__RECORDS SHOWN__.
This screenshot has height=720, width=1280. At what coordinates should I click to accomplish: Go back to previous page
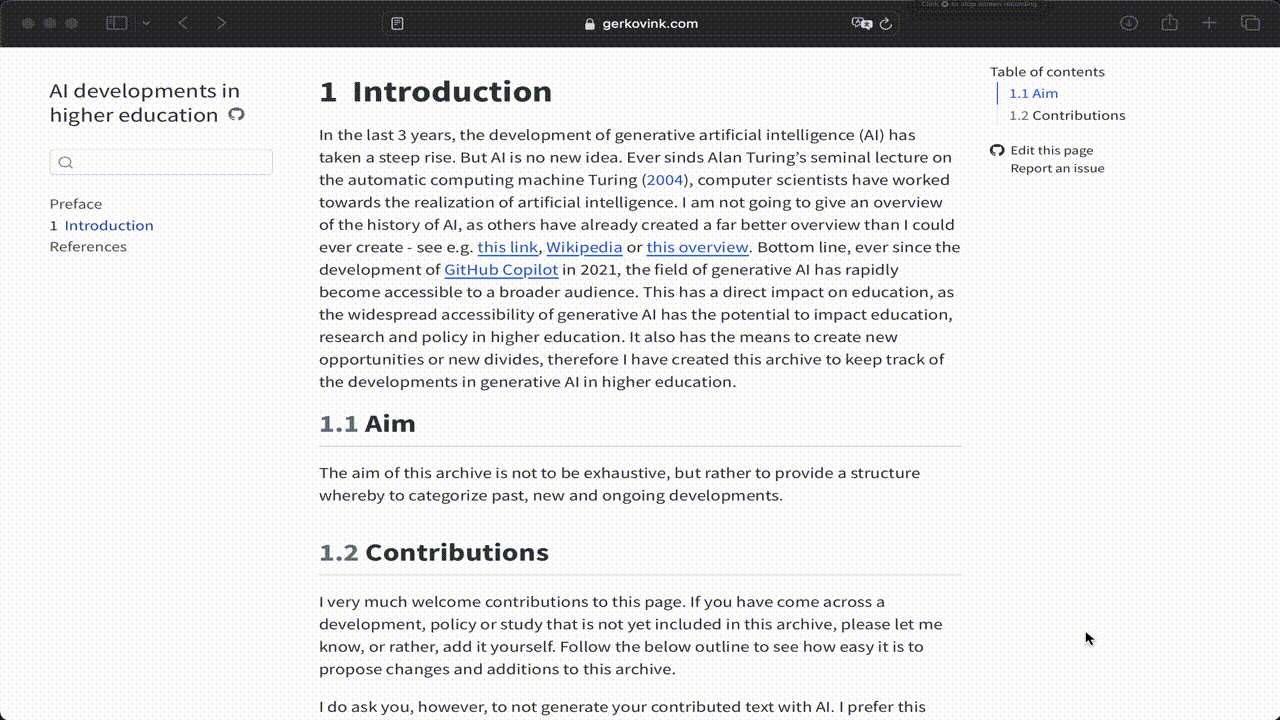(x=183, y=23)
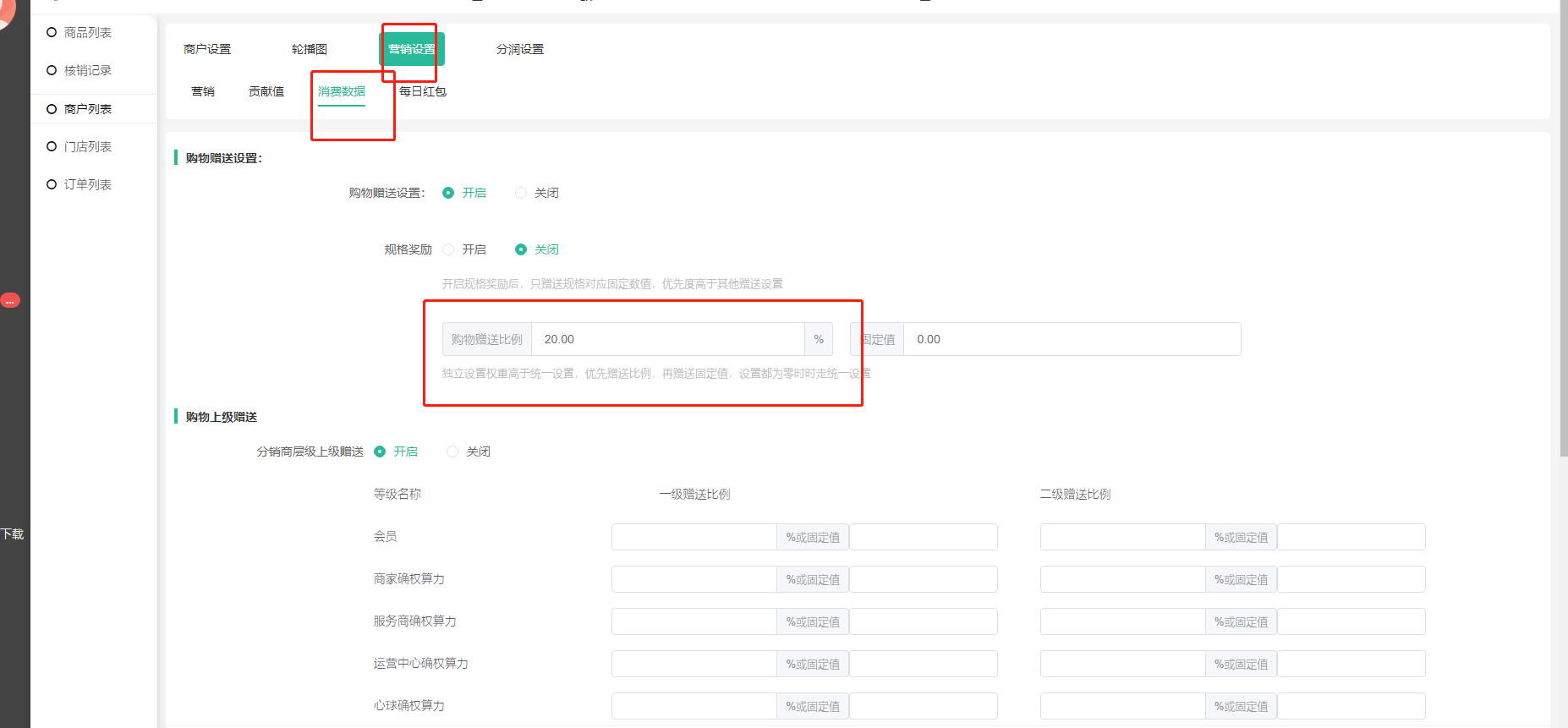Click the circle icon beside 订单列表
The height and width of the screenshot is (728, 1568).
coord(52,184)
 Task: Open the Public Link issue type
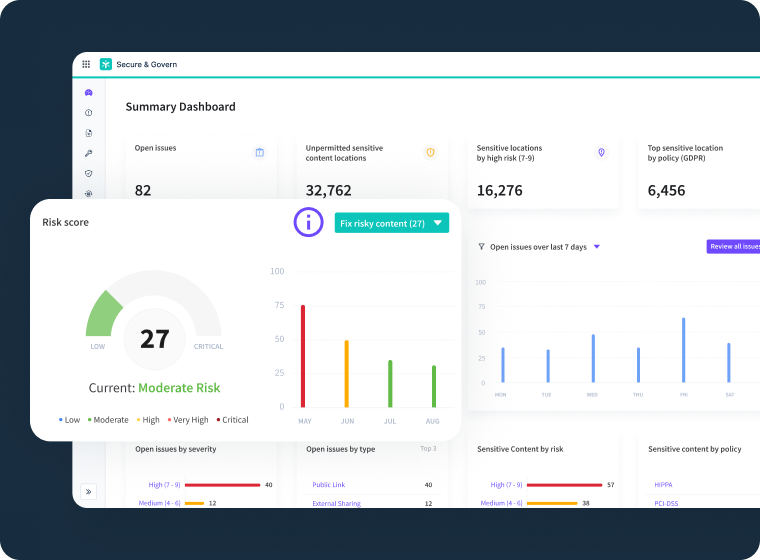pos(328,485)
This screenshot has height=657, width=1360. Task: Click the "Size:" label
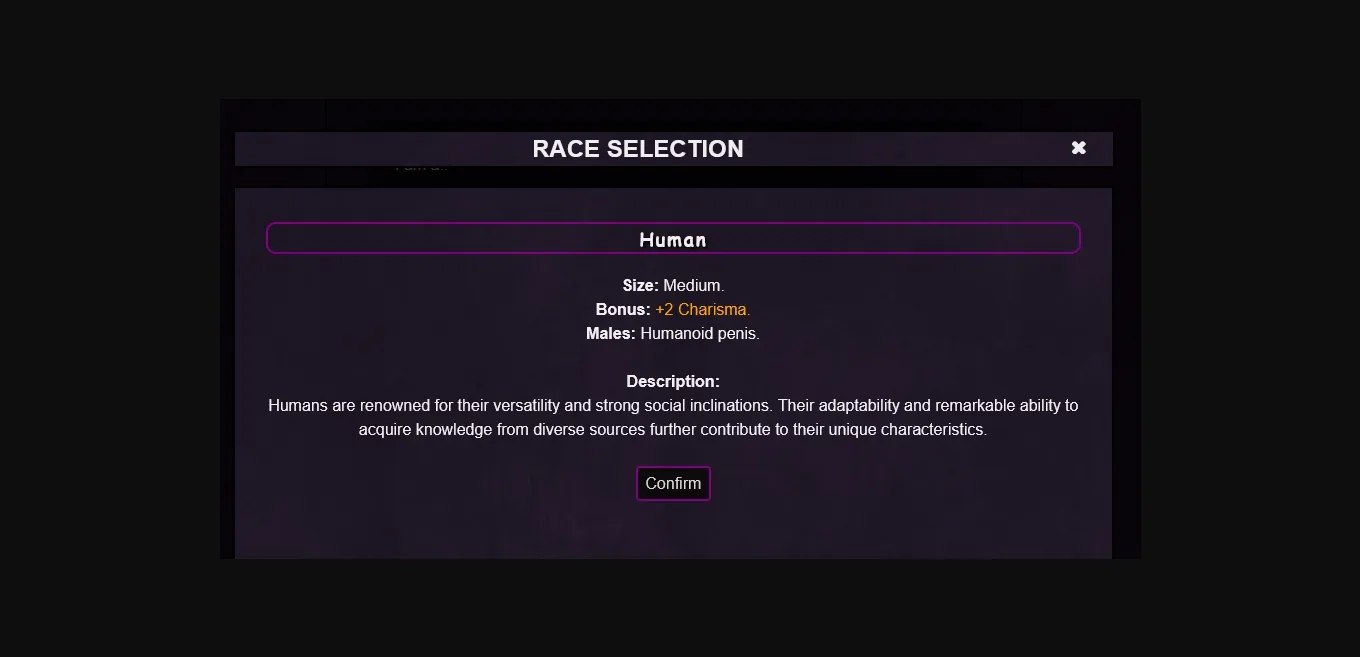click(640, 286)
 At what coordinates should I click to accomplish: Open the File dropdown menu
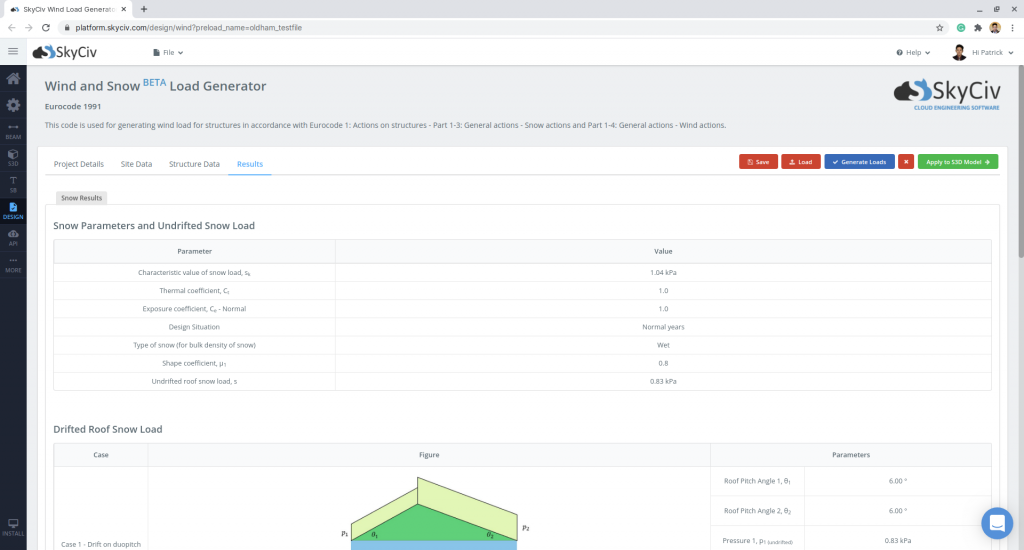(164, 52)
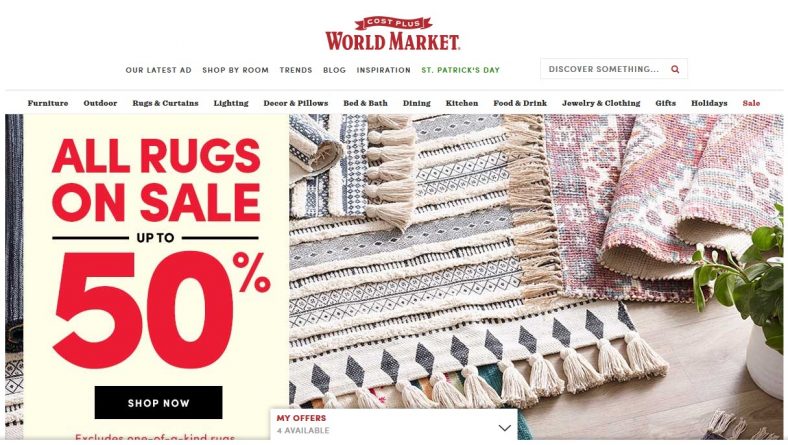
Task: Select the Sale category
Action: coord(751,103)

__REQUIRED WORK__. No pictures belong in the copy; quote exactly the lines from the line containing "This screenshot has height=657, width=1360." through the final line of the material, both ends included.

__THE COMPLETED TASK__.
This screenshot has height=657, width=1360. Task: Click the "Size:" label
click(640, 286)
 At what coordinates should I click to accomplish: Open the File dropdown menu
(164, 52)
Task: Select the Sale category
Action: coord(751,103)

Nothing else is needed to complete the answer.